** Task instructions **
In the data that follows, find the line with "This screenshot has height=447, width=794."; transcribe it, every later line up to the one with "Click the Etimología", and that line as well, exactly and with no others.

** Available data **
──────

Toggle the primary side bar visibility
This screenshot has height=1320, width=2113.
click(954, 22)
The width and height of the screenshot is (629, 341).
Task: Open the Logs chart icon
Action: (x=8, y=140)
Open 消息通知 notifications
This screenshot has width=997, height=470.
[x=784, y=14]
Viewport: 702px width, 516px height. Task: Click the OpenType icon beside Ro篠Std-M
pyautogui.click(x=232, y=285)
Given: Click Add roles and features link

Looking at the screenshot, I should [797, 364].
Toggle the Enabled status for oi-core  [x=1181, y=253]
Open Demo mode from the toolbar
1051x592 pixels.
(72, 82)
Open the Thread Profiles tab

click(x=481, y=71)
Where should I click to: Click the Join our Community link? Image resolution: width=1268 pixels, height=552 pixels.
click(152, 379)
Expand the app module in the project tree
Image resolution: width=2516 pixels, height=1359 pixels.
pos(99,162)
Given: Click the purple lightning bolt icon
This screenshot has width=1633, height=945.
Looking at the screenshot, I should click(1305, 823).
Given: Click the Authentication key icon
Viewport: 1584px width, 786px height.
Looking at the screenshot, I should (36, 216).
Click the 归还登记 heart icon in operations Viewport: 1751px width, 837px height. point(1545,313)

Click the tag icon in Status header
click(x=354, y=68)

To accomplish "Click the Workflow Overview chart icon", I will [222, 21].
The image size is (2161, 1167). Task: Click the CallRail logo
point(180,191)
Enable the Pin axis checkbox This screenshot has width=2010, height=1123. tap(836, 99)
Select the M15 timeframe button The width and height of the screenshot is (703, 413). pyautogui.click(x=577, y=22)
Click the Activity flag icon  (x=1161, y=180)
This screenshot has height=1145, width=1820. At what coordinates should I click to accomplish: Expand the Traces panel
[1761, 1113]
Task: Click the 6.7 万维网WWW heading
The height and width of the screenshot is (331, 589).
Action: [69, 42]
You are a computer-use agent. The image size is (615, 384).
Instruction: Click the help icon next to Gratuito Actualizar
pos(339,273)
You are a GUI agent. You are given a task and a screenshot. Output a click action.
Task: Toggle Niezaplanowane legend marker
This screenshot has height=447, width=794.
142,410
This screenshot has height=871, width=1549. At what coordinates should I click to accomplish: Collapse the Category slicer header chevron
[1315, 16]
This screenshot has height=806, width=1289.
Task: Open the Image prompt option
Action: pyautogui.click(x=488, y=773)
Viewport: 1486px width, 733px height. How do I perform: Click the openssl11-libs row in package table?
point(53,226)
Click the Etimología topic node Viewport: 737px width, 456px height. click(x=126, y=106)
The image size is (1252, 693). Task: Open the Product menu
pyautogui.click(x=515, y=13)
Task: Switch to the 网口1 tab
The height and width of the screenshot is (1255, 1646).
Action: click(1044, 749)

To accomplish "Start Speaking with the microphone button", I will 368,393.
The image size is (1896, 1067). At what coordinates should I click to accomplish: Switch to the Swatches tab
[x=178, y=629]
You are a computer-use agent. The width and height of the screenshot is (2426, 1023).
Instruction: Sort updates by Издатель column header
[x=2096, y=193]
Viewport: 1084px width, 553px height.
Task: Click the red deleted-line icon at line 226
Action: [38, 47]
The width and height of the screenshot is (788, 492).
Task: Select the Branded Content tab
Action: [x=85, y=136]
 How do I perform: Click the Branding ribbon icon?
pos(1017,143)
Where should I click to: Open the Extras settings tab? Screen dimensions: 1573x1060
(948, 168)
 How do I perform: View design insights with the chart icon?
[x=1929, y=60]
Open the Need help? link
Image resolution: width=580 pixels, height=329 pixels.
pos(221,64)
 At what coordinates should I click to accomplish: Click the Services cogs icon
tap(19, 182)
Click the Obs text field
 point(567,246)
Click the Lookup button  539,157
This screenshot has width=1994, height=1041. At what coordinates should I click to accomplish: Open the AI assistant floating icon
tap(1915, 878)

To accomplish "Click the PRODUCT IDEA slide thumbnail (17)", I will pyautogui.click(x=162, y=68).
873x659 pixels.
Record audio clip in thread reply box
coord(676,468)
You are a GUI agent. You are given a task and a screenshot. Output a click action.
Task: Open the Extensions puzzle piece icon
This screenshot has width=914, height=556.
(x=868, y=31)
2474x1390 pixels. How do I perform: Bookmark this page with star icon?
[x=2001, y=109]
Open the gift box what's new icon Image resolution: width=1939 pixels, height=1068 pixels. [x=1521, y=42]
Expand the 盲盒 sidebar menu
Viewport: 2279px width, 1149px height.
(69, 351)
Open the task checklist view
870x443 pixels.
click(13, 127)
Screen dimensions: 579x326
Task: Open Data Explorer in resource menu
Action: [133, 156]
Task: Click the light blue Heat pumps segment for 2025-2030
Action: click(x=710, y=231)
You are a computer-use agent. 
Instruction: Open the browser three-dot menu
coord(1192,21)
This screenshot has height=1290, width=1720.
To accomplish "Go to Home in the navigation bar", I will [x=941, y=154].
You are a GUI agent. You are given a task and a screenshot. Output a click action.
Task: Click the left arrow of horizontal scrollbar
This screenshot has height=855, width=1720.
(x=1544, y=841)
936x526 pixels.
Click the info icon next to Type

──────

** Problem solution **
This screenshot has height=447, width=794.
142,410
This screenshot has height=871, width=1549. At what coordinates should I click to accomplish: Collapse the Category slicer header chevron
[1315, 16]
This screenshot has height=806, width=1289.
Task: Open the Image prompt option
Action: pyautogui.click(x=488, y=773)
Viewport: 1486px width, 733px height. How do I perform: Click the openssl11-libs row in package table?
point(53,226)
Click the Etimología topic node Viewport: 737px width, 456px height. click(x=126, y=106)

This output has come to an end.